Often at the house of my friend Sir Zulfiqar have I seen Iqbal enveloped in that blue haze which has become the accompaniment of the genial and magnetic atmosphere thrilling with subtle poetic vibrations which require no stretch of imagination to feel. Converse at such times has ceased through the touch of that spirit which precedes his song. There must be some dull spirits who would remain unaffected, but I find it hard to imagine any existing at such times. The pure and sparkling ambrosia of the gods flows and is demanded again and again, and one feels a wish to share it with other kindred spirits. Partly from these impulses and partly from a desire to light up, though momentarily, an edifice which seldom sees unconventional lights, arose the impulse to write this paper in the breast of my friend, and it may be hoped that though some windows may be closed still, this glow might get in through different chinks, “and steal in through another way,” as Hafiz says. The other day I found one of his verses inscribed in a most unexpected place, and no mean street wall too. I could not help smiling at the ways of life, and I hope I have not smiled for the last time in this matter. All credit to my friend. In the present instance the labor has been strenuous and prolonged, though no burden, I am sure. “The inebriate camel carries lightly,” as Saadi says, and still more so on the way to Hijaz, as in this instance. And this to my mind symbolizes the work, with its poetical wine and the direction to which the caravan happens to be moving.

Umrao Singh Sher Gil
Simla: 15 May 1922
Umrao Singh (left) with Iqbal (right) in Paris, 1933
(Pictures are from my book Iqbal: an Illustrated Biography (2006) and have been reproduced here with the courtesy of Iqbal Academy Pakistan)

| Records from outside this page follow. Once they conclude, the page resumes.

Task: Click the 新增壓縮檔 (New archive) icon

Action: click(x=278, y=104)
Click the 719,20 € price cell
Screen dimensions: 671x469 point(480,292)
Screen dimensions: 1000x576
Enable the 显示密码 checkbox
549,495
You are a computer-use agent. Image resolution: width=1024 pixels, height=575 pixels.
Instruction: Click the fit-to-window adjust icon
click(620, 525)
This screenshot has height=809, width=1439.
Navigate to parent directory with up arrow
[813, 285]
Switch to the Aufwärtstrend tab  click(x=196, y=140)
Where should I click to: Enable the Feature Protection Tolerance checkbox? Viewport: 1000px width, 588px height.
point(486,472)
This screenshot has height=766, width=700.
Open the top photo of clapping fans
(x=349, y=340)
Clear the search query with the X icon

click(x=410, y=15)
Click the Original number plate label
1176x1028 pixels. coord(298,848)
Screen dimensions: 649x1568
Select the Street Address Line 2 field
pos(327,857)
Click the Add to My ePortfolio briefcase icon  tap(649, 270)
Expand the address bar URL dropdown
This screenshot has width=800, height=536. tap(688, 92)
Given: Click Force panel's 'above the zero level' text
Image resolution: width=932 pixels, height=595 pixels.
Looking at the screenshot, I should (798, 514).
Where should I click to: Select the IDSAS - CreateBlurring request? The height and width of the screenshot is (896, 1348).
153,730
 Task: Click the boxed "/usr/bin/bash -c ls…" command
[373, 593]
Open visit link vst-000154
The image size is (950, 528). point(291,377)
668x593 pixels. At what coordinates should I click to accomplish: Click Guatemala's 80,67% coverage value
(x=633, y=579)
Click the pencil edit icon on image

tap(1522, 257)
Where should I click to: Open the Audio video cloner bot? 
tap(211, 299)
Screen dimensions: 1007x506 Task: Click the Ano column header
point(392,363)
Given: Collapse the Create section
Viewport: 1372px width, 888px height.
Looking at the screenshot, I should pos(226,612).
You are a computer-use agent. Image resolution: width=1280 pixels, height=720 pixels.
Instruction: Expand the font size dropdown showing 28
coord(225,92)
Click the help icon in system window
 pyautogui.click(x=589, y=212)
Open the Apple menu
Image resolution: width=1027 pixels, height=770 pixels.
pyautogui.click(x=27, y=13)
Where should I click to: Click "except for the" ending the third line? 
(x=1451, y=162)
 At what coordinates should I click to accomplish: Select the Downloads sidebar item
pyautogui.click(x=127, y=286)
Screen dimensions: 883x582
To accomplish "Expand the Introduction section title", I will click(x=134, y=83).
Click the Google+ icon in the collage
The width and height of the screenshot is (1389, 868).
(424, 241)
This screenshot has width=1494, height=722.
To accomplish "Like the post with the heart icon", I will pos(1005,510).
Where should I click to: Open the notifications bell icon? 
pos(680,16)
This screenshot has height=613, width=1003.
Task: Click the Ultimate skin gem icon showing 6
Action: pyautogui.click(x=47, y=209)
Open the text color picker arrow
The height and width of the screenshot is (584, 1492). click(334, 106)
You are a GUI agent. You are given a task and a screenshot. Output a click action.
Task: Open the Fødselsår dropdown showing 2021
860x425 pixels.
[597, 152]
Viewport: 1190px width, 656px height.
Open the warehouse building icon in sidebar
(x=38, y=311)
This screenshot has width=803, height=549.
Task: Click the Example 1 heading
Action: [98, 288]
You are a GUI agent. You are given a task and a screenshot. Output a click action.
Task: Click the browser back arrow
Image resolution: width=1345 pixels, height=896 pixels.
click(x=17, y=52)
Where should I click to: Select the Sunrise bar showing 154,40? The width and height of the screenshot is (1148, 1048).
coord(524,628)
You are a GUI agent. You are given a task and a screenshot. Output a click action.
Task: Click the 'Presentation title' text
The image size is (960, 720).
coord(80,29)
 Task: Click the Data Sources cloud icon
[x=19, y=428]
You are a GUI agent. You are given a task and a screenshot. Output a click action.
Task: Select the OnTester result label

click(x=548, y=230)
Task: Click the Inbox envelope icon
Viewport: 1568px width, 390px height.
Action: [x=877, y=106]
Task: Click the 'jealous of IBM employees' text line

ATHANAEUM: Review of Iqbal's PhD Thesis

The Development of Metaphysics in Persia was the thesis on which Iqbal obtained a B.A. degree from the University of Cambridge in March 1907. On recommendations from his English teachers, it was then submitted with modifications to the University of Munich for PhD, which was acquired in June next year. Around the same time, it got published by Luzac & Co., London. The following review appeared in the British literary journal Athenaeum in November 1908.

The Development of Metaphysics in Persia by Shaikh Muhammad Iqbal. (Luzac & Co.) 

This little volume is the work of an Indian scholar who has studied philosophy at Cambridge and Munich, and holds degrees from both these universities. Not only has he read widely and with evident grasp of the subject, but he is also familiar with, and has learnt to employ, European methods of criticism which generally make no profound impression, even on the most gifted Oriental minds. Consequently he has produced a really valuable resume of the history of Persian metaphysics, inevitably sketchy and incomplete, but sound in principle, and trustworthy as far as it goes. In this field the labourers are so few that every one must rely, to a large extent, on his own researches. The materials have to be collected from numberless manuscripts preserved in the great libraries of Europe, and it is only after long and tiresome research that any attempt can be made to reconstruct. To review the work in detail is impossible, on account of the enormous range of speculation which it covers—from Zoroaster and Mani to modern Babism. Naturally there are points to which exception might be taken. In discussing the origin of Sufism the writer claims to have treated the subject in a more scientific manner than previous investigations:—

“They seem completely to have ignored the principle that the full significance of a phenomenon in the intellectual evolution of a people can only be comprehended in the light of those pre-existing intellectual, political, and social conditions which alone make its existence inevitable. Von Kremer and Dozy derive Persian Sufism from the Indian Vedanta; Merx and Mr. Nicholson derive it from Neo-Platonism, while Prof. Browne once regarded it as Aryan reaction against an unemotional Semitic religion. It appears to me, however, that these theories have been worked out under the influence of a notion of causation which is essentially false. That a fixed quantity A is the cause of or produces another fixed quantity B is a proposition which, though convenient for scientific purpose, is apt to damage all inquiry, in so far as it leads us completely to ignore the innumerable conditions lying at the back of a phenomenon.”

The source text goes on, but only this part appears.